The Prime Minister also refused to give any assurance regarding revocation of the controversial armed forces special powers act (AFSPA) and demilitarization, saying if the situation becomes normal, these things could be done. “The situation today is not that sort. And I can’t make any promise,” he said. The pro-India political parties have been demanding the revocation of the act for past several years.
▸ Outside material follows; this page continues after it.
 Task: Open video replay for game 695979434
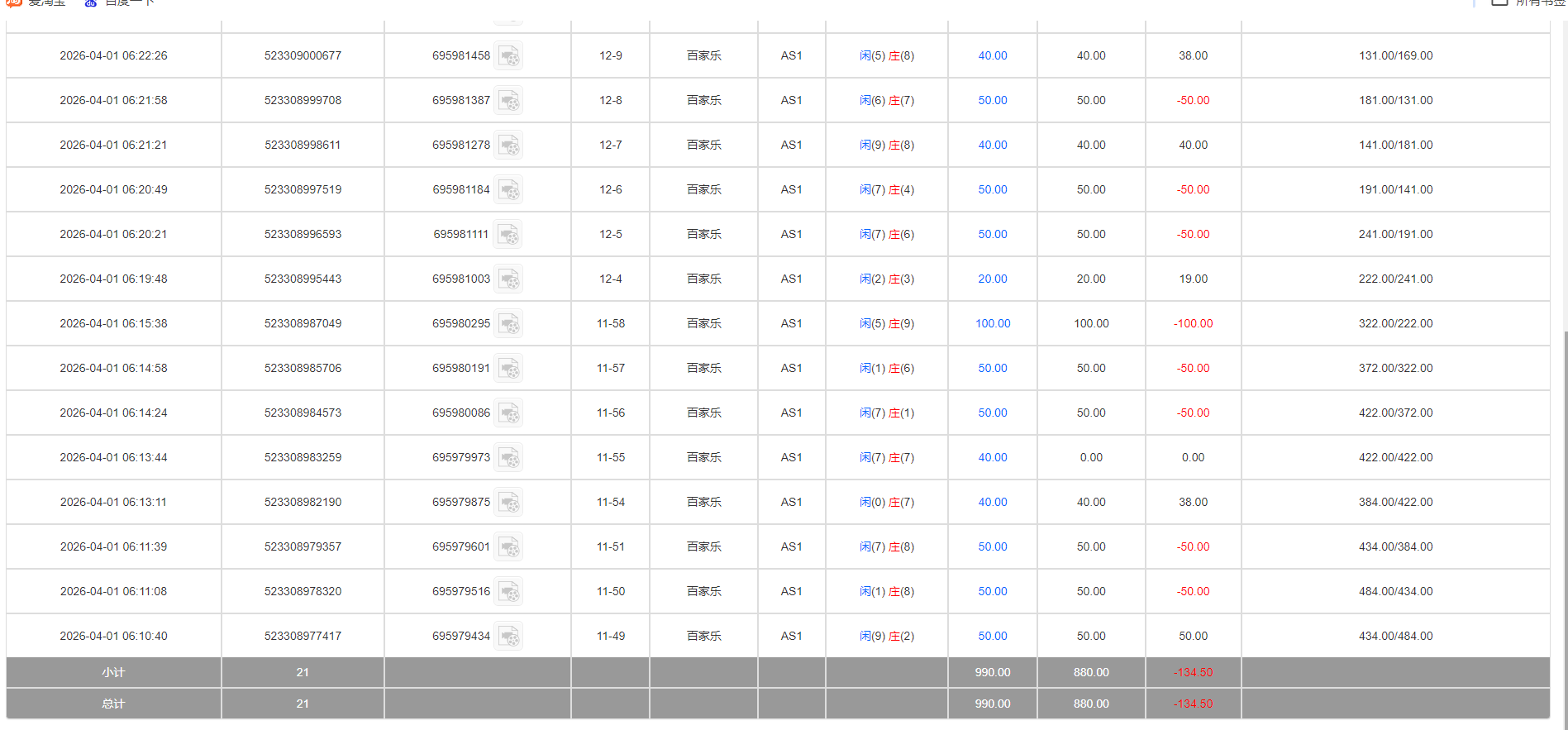[508, 637]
The Prime Minister in response to a question about discontinuation of dialogue with Hurriyat said he had two meetings with the representatives of Hurriyat Conference. “I also met some other leaders individually,” he said. The Hurriyat, Prime Minister said, raised certain issues and then they stated they would come back with specific demands. However, he said, they didn’t return with specific demands. The PM said the government was ready to discuss all issues with any section of people in India and “Kashmir is part of our country.” “I welcome everyone for talks and I am not closing doors,” Singh said.
The Prime Minister Singh laid emphasis in normalizing relations with Pakistan. He said good relations with Pakistan, which he described as “our very important neighbor” was essential part of government policy and said the government of India seeks the normalization of relations with Pakistan and a solution of all issues including Jammu and Kashmir “through dialogue and peaceful negotiation in violence-free atmosphere.”
He said it was undeniable that much has changed between India and Pakistan in the past some years. “Trade, people to people contact, cultural exchanges are altering the landscape of our relations,” he said adding that he would like entire Jammu and Kashmir to be part of this wider process.[Photo]The Prime Minister said if both India and Pakistan approach issues with an open and friendly mind, “We will be able to put the past behind us.” “Within this framework, borders become doors to cooperation as we shun violence, condemn terrorism and embrace the spirit of a new approach to bilateral relations,” he said.
Asked whether the Government of India would go for tripartite dialogue on Kashmir, he said India and Pakistan were committed to the dialogue process and the Government was not opposed to having dialogue with any section of Kashmiri people. “Let these options be explored first,” he said.
The PM evaded a question about early elections and said in democracy elections were part of the public opinion. The Government of India, the PM said, was committed to ensure free and fair elections in the state. He said election, not gun, was arbitrator of people’s destiny.
In response to a question about disproportionate use of force by the state government in Kashmir and Jammu causing fatalities of Muslims in Kashmir and burning of Kashmiri drivers in Jammu, Dr Singh said loss of human life was a matter of concern and deep regret and New Delhi was aware about these sad developments. He said, “We have to create an atmosphere so that these incidents would not take place.”
The PM however admitted that polarization has taken place in the state and said it should not have happened. He said the communal divide should end.
The recent incidents in Jammu and Kashmir, he said, indicate that there was some resentment towards the Government among a section of youth here on certain issues.
“It has always been our belief that even the most difficult issues can be resolved through dialogue,” he said, reiterating that the government will welcome dialogue with all sections of people.
The PM described Amarnath pilgrimage as shining example of religious harmony and said it represents one of the finest examples of “our composite culture where Hindu pilgrims have been looked after by their Muslim brothers for hundreds of years.” He said it was regrettable that there was violence because of “differences on a piece of land transferred to the Board.” “I express my sympathy with friends and relatives of those who lost their lives in the violence,” he said.